A successful data engineer is good at programming, with years of industry-specific expertise and a solid foundation in DevOps, not to mention more recent trends like AI and machine learning. Despite being one of the fastest-growing occupations in tech, data engineers are in short supply to fulfill every enterprise’s data needs. Consequently, this shortage of data engineers is holding back companies from being able to deploy new technologies, like AI, ML, and other automation solutions.
Larger workloads coupled with staffing shortages are also making it harder for data compliance teams to keep their organizations in line with increasingly strict data privacy regulations, sparked by expanding data sprawl. Managing larger data workloads and increased regulations with fewer people can leave businesses vulnerable to non-compliance risks.
Think of your major Cloud Migration projects.
Whether adopting a hybrid-Cloud strategy or shifting your entire environment to a new Cloud-based infrastructure, how will your storage and infrastructure teams be able to manage and execute these efforts if too many team members leave their jobs and there aren’t enough candidates to replace them?
In all of these cases, the organization’s ability to digitally transform and derive new business value from those initiatives is being hamstrung by an inability to retain top IT talent and recruit enough new talent to fill out the ranks. This creates a negative feedback loop, where a lack of IT retention and recruiting undercuts your digital transformation projects — and the resulting lack of digital transformation makes retention and recruiting even harder.

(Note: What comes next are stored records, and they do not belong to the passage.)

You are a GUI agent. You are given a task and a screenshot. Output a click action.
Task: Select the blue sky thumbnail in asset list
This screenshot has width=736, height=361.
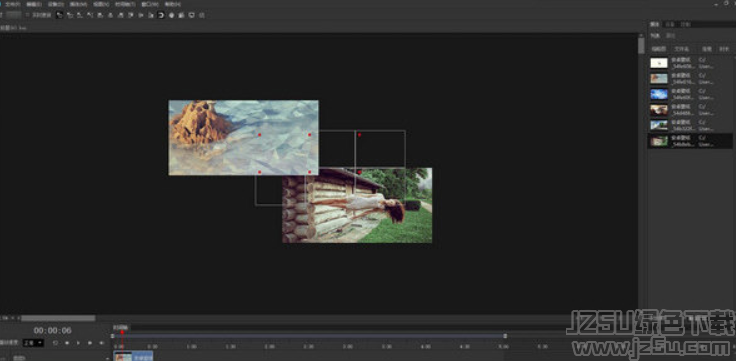coord(659,94)
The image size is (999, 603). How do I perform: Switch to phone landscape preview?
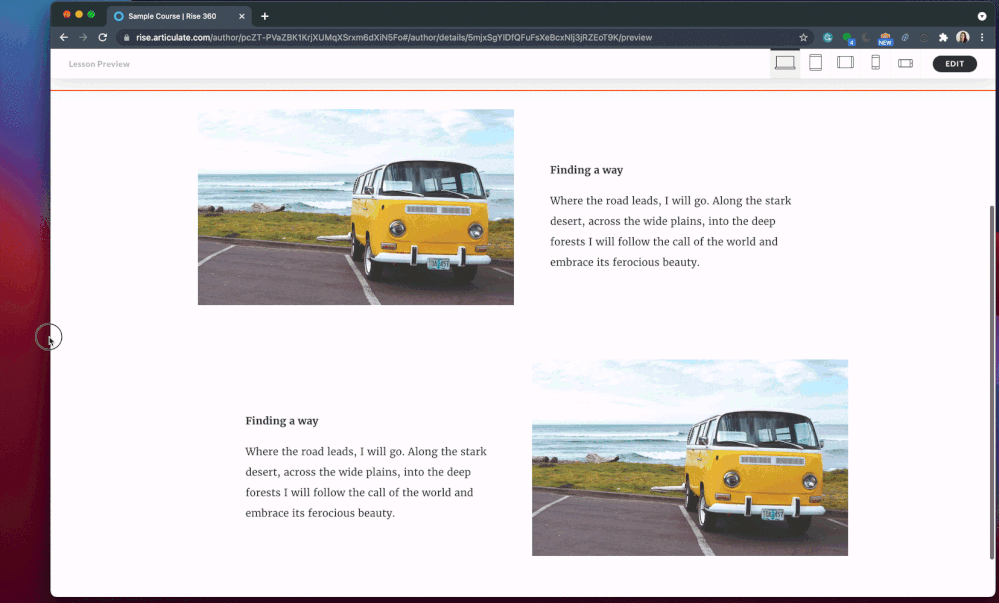point(905,63)
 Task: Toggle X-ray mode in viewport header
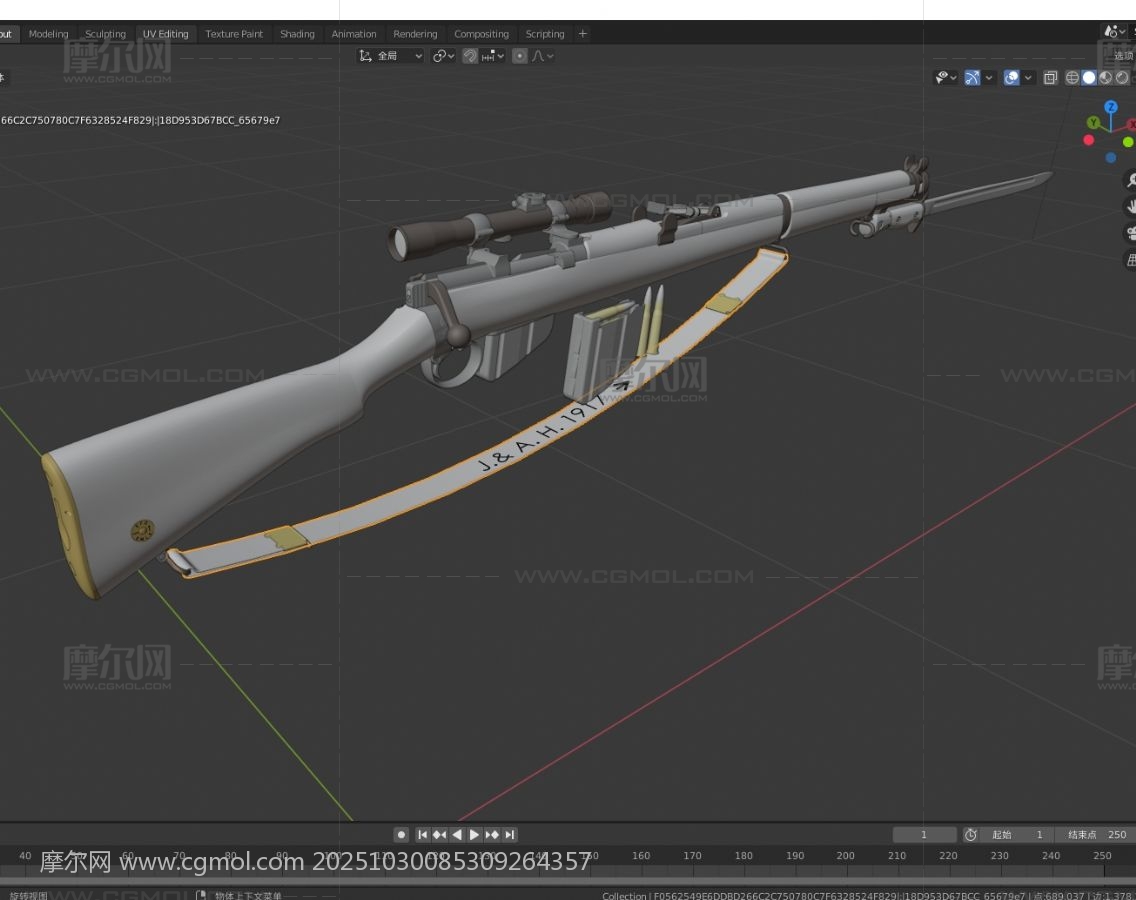[x=1050, y=77]
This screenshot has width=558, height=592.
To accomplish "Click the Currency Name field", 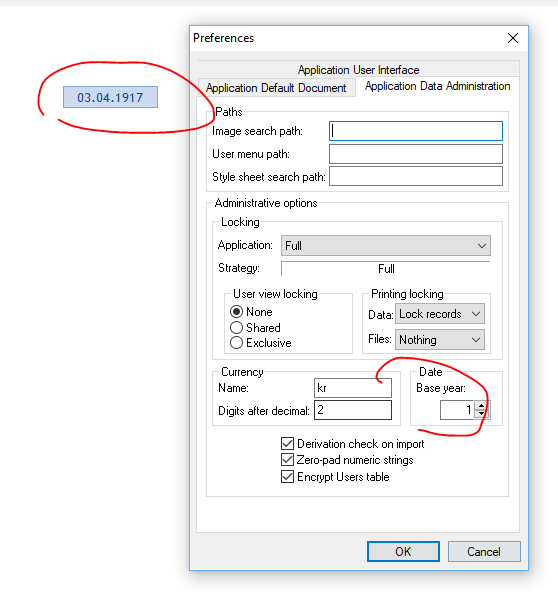I will (x=353, y=388).
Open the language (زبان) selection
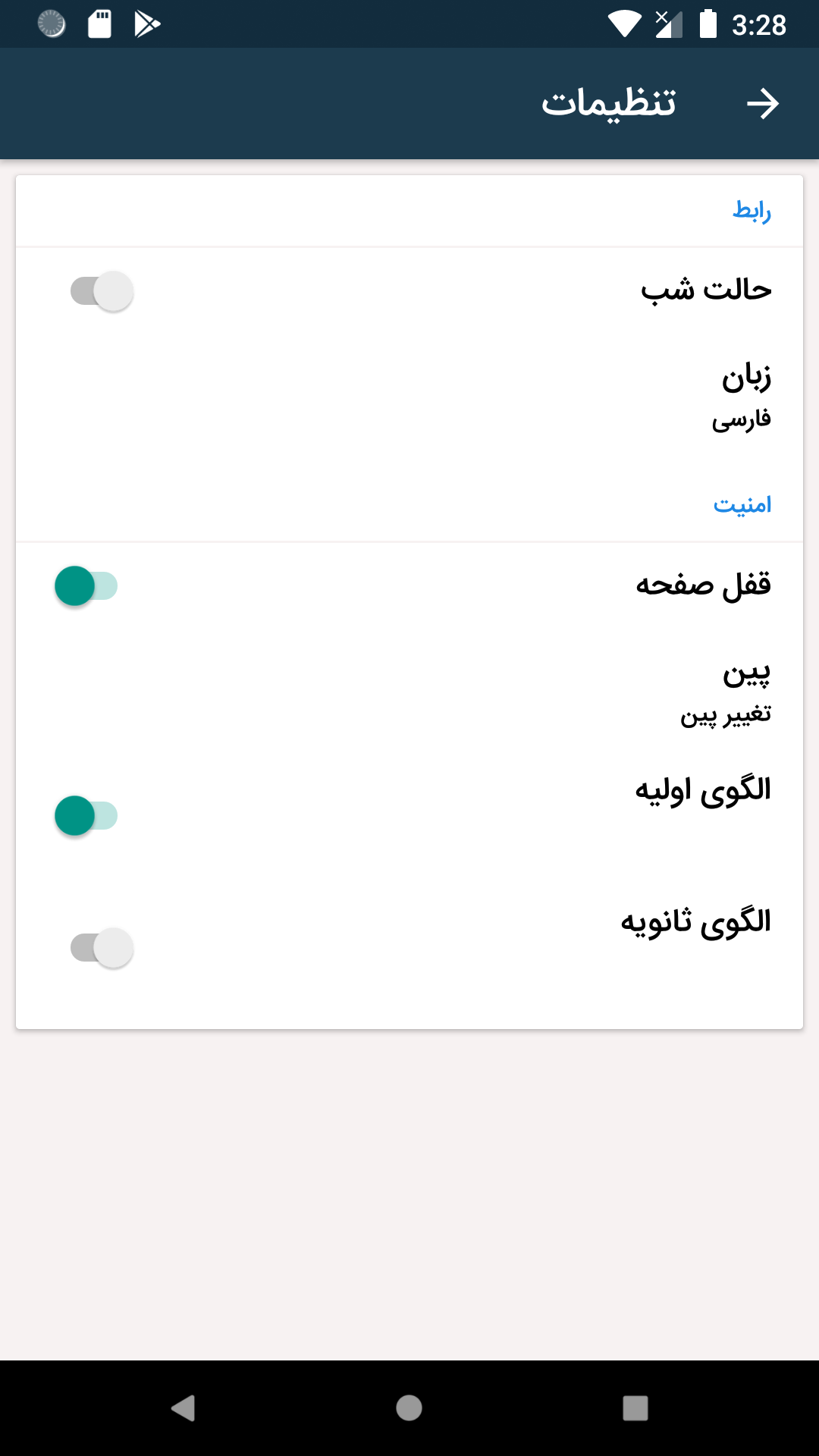Viewport: 819px width, 1456px height. [x=746, y=378]
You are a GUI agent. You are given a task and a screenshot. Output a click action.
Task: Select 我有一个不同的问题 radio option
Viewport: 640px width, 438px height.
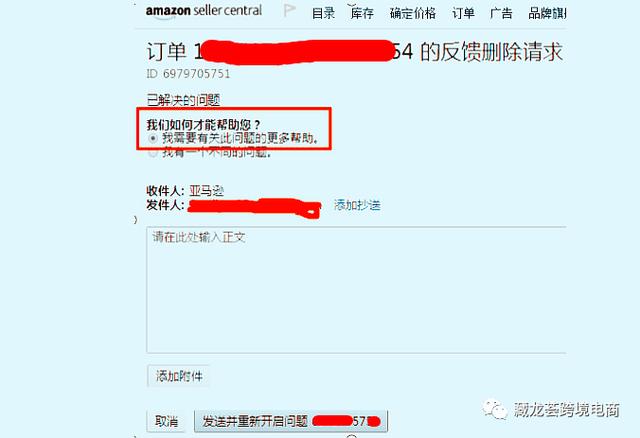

Digital transformation is all about modernization and automation. Engineers and developers don’t want to waste their time and energy on manual, routine tasks. If your organization lacks the AI and machine learning capabilities to automate some of these tedious duties, you’re going to have a hard time getting a data engineer to stay or even join your organization in the first place. It’s no surprise why they may head for an organization with a more modern IT environment instead.
Leveraging New Data Strategies to Get Ahead of the Talent Crunch
Technology alone cannot solve the IT talent gap.
But the right data strategy can help organizations ahead of data pipeline issues that would otherwise put pressure on their teams – teams that have limited bandwidth as it is.
Fixing a bug in production is 100 times more expensive than fixing it in the design phase. Imagine the magnitude and cost of that issue for a mid-size organization with 100 data engineers. Now imagine it for a giant organization with 1,000 data engineers.
Data engineering needs a more proactive, preventive approach. Solutions like data lineage mapping can significantly increase the productivity of data teams by automating manual processes around change and incident management. They can eliminate the need for manual impact analysis, fire fighting, and other monotonous tasks that drain your talented data professionals’ time and energy — and risk burning them out or motivating them to leave the organization altogether.
Data lineage and other automation technologies are by no means a cure-all for fixing the talent retention and recruiting problems in the enterprise IT world – these trends existed before the Great Resignation and will linger after it’s over. But solutions like these can help empower organizations to use their existing talent more effectively, putting them on more interesting jobs with more rewarding outcomes – something that not only helps keep IT talent onboard, but doubles as a great recruiting tool for new candidates.